• [Directions]: The answer consists solely of the data below, reproduced exactly.

• [Input for this task]:

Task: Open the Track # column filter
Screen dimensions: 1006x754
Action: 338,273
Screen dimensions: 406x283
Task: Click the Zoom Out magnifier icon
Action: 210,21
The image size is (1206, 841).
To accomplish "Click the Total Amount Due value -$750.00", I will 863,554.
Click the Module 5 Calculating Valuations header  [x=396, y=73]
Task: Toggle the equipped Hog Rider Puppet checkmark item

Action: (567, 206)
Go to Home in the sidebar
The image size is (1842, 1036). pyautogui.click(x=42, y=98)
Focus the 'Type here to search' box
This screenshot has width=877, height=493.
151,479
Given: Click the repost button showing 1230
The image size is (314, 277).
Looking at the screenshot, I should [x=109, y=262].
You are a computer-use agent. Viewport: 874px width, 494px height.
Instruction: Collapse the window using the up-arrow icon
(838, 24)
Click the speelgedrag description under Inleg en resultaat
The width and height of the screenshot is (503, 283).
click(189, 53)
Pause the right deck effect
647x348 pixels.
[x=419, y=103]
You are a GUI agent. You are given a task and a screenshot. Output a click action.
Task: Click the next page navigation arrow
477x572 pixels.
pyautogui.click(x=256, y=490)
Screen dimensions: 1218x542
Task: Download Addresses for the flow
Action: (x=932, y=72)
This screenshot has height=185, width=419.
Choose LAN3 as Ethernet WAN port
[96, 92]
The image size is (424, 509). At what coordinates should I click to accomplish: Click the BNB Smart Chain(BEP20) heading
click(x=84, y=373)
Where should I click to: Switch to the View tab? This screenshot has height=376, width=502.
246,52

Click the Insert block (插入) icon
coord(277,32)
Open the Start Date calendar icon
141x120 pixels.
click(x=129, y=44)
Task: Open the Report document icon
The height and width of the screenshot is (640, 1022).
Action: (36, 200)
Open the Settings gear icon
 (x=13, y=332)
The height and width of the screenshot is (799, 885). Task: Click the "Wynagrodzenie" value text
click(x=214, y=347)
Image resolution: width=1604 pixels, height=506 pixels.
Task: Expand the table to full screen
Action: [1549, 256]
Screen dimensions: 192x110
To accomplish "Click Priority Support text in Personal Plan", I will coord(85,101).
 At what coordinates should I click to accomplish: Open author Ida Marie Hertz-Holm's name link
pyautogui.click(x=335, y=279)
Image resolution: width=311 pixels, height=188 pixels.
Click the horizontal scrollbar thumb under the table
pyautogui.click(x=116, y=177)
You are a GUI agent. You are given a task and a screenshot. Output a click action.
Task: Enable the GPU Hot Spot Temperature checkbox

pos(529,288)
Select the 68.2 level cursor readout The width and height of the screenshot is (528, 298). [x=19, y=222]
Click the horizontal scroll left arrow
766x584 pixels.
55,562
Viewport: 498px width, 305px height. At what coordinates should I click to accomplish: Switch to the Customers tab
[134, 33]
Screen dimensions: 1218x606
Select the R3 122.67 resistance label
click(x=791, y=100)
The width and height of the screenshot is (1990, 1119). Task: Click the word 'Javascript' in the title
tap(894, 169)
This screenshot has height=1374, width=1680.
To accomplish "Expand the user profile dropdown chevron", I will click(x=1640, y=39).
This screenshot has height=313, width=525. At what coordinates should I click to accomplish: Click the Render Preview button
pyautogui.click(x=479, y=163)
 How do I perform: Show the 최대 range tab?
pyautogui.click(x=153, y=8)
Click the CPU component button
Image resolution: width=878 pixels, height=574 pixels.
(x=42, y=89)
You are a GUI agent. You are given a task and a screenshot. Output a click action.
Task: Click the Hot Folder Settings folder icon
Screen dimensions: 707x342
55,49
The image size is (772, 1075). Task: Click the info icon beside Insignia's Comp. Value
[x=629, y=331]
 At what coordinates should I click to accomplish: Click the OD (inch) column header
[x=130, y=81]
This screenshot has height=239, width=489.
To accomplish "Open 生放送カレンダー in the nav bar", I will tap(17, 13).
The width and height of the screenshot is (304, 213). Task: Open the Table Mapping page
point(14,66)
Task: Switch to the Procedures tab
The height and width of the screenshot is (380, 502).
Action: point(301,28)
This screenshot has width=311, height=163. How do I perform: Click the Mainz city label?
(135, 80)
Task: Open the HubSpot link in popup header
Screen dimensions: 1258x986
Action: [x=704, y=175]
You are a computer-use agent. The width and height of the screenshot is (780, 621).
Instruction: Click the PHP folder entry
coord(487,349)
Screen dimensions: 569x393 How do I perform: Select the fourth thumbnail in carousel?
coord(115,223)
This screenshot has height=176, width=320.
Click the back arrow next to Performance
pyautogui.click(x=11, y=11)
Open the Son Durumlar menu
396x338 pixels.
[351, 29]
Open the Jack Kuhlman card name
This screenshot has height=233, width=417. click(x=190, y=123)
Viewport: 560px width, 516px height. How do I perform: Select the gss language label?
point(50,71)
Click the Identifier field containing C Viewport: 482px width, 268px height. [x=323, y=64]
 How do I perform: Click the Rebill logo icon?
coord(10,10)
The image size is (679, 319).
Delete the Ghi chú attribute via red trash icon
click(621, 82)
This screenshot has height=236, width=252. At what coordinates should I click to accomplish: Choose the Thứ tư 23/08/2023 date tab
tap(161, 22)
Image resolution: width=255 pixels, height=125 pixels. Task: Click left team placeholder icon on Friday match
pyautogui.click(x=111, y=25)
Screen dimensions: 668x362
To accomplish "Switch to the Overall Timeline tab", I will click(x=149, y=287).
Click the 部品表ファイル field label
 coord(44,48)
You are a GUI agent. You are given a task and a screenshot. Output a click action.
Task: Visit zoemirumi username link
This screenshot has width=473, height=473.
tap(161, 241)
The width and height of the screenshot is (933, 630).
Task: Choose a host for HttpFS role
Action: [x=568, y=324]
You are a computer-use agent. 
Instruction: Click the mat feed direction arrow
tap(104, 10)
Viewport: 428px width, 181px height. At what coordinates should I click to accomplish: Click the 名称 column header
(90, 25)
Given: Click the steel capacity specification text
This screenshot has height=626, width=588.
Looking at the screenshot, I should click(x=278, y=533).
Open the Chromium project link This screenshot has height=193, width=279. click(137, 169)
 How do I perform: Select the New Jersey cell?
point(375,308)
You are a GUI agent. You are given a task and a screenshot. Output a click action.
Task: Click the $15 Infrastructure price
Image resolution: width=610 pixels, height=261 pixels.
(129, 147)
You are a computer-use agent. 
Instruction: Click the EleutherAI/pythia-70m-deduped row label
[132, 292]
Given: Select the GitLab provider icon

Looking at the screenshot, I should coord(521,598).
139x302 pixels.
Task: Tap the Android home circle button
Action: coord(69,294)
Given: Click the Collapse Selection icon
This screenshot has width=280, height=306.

• [Your solution]:
Task: Open the Track # column filter
Screen dimensions: 1006x754
Action: 338,273
Screen dimensions: 406x283
Task: Click the Zoom Out magnifier icon
Action: 210,21
The image size is (1206, 841).
To accomplish "Click the Total Amount Due value -$750.00", I will 863,554.
Click the Module 5 Calculating Valuations header  [x=396, y=73]
Task: Toggle the equipped Hog Rider Puppet checkmark item

Action: (567, 206)
Go to Home in the sidebar
The image size is (1842, 1036). pyautogui.click(x=42, y=98)
Focus the 'Type here to search' box
This screenshot has width=877, height=493.
151,479
Given: Click the repost button showing 1230
The image size is (314, 277).
Looking at the screenshot, I should [x=109, y=262].
You are a computer-use agent. Viewport: 874px width, 494px height.
Instruction: Collapse the window using the up-arrow icon
(838, 24)
Click the speelgedrag description under Inleg en resultaat
The width and height of the screenshot is (503, 283).
click(189, 53)
Pause the right deck effect
647x348 pixels.
[x=419, y=103]
You are a GUI agent. You are given a task and a screenshot. Output a click action.
Task: Click the next page navigation arrow
477x572 pixels.
pyautogui.click(x=256, y=490)
Screen dimensions: 1218x542
Task: Download Addresses for the flow
Action: (x=932, y=72)
This screenshot has height=185, width=419.
Choose LAN3 as Ethernet WAN port
[96, 92]
The image size is (424, 509). At what coordinates should I click to accomplish: Click the BNB Smart Chain(BEP20) heading
click(x=84, y=373)
Where should I click to: Switch to the View tab? This screenshot has height=376, width=502.
246,52

Click the Insert block (插入) icon
coord(277,32)
Open the Start Date calendar icon
141x120 pixels.
click(x=129, y=44)
Task: Open the Report document icon
The height and width of the screenshot is (640, 1022).
Action: (36, 200)
Open the Settings gear icon
 (x=13, y=332)
The height and width of the screenshot is (799, 885). Task: Click the "Wynagrodzenie" value text
click(x=214, y=347)
Image resolution: width=1604 pixels, height=506 pixels.
Task: Expand the table to full screen
Action: [1549, 256]
Screen dimensions: 192x110
To accomplish "Click Priority Support text in Personal Plan", I will coord(85,101).
 At what coordinates should I click to accomplish: Open author Ida Marie Hertz-Holm's name link
pyautogui.click(x=335, y=279)
Image resolution: width=311 pixels, height=188 pixels.
Click the horizontal scrollbar thumb under the table
pyautogui.click(x=116, y=177)
You are a GUI agent. You are given a task and a screenshot. Output a click action.
Task: Enable the GPU Hot Spot Temperature checkbox

pos(529,288)
Select the 68.2 level cursor readout The width and height of the screenshot is (528, 298). [x=19, y=222]
Click the horizontal scroll left arrow
766x584 pixels.
55,562
Viewport: 498px width, 305px height. At what coordinates should I click to accomplish: Switch to the Customers tab
[134, 33]
Screen dimensions: 1218x606
Select the R3 122.67 resistance label
click(x=791, y=100)
The width and height of the screenshot is (1990, 1119). Task: Click the word 'Javascript' in the title
tap(894, 169)
This screenshot has height=1374, width=1680.
To accomplish "Expand the user profile dropdown chevron", I will click(x=1640, y=39).
This screenshot has height=313, width=525. At what coordinates should I click to accomplish: Click the Render Preview button
pyautogui.click(x=479, y=163)
 How do I perform: Show the 최대 range tab?
pyautogui.click(x=153, y=8)
Click the CPU component button
Image resolution: width=878 pixels, height=574 pixels.
(x=42, y=89)
You are a GUI agent. You are given a task and a screenshot. Output a click action.
Task: Click the Hot Folder Settings folder icon
Screen dimensions: 707x342
55,49
The image size is (772, 1075). Task: Click the info icon beside Insignia's Comp. Value
[x=629, y=331]
 At what coordinates should I click to accomplish: Click the OD (inch) column header
[x=130, y=81]
This screenshot has height=239, width=489.
To accomplish "Open 生放送カレンダー in the nav bar", I will tap(17, 13).
The width and height of the screenshot is (304, 213). Task: Open the Table Mapping page
point(14,66)
Task: Switch to the Procedures tab
The height and width of the screenshot is (380, 502).
Action: point(301,28)
This screenshot has width=311, height=163. How do I perform: Click the Mainz city label?
(135, 80)
Task: Open the HubSpot link in popup header
Screen dimensions: 1258x986
Action: [x=704, y=175]
You are a computer-use agent. The width and height of the screenshot is (780, 621).
Instruction: Click the PHP folder entry
coord(487,349)
Screen dimensions: 569x393 How do I perform: Select the fourth thumbnail in carousel?
coord(115,223)
This screenshot has height=176, width=320.
Click the back arrow next to Performance
pyautogui.click(x=11, y=11)
Open the Son Durumlar menu
396x338 pixels.
[351, 29]
Open the Jack Kuhlman card name
This screenshot has height=233, width=417. click(x=190, y=123)
Viewport: 560px width, 516px height. How do I perform: Select the gss language label?
point(50,71)
Click the Identifier field containing C Viewport: 482px width, 268px height. [x=323, y=64]
 How do I perform: Click the Rebill logo icon?
coord(10,10)
The image size is (679, 319).
Delete the Ghi chú attribute via red trash icon
click(621, 82)
This screenshot has height=236, width=252. At what coordinates should I click to accomplish: Choose the Thứ tư 23/08/2023 date tab
tap(161, 22)
Image resolution: width=255 pixels, height=125 pixels. Task: Click left team placeholder icon on Friday match
pyautogui.click(x=111, y=25)
Screen dimensions: 668x362
To accomplish "Switch to the Overall Timeline tab", I will click(x=149, y=287).
Click the 部品表ファイル field label
 coord(44,48)
You are a GUI agent. You are given a task and a screenshot. Output a click action.
Task: Visit zoemirumi username link
This screenshot has width=473, height=473.
tap(161, 241)
The width and height of the screenshot is (933, 630).
Task: Choose a host for HttpFS role
Action: [x=568, y=324]
You are a computer-use agent. 
Instruction: Click the mat feed direction arrow
tap(104, 10)
Viewport: 428px width, 181px height. At what coordinates should I click to accomplish: Click the 名称 column header
(90, 25)
Given: Click the steel capacity specification text
This screenshot has height=626, width=588.
Looking at the screenshot, I should click(x=278, y=533).
Open the Chromium project link This screenshot has height=193, width=279. click(137, 169)
 How do I perform: Select the New Jersey cell?
point(375,308)
You are a GUI agent. You are given a task and a screenshot. Output a click action.
Task: Click the $15 Infrastructure price
Image resolution: width=610 pixels, height=261 pixels.
(129, 147)
You are a computer-use agent. 
Instruction: Click the EleutherAI/pythia-70m-deduped row label
[132, 292]
Given: Select the GitLab provider icon

Looking at the screenshot, I should coord(521,598).
139x302 pixels.
Task: Tap the Android home circle button
Action: coord(69,294)
Given: Click the Collapse Selection icon
This screenshot has width=280, height=306.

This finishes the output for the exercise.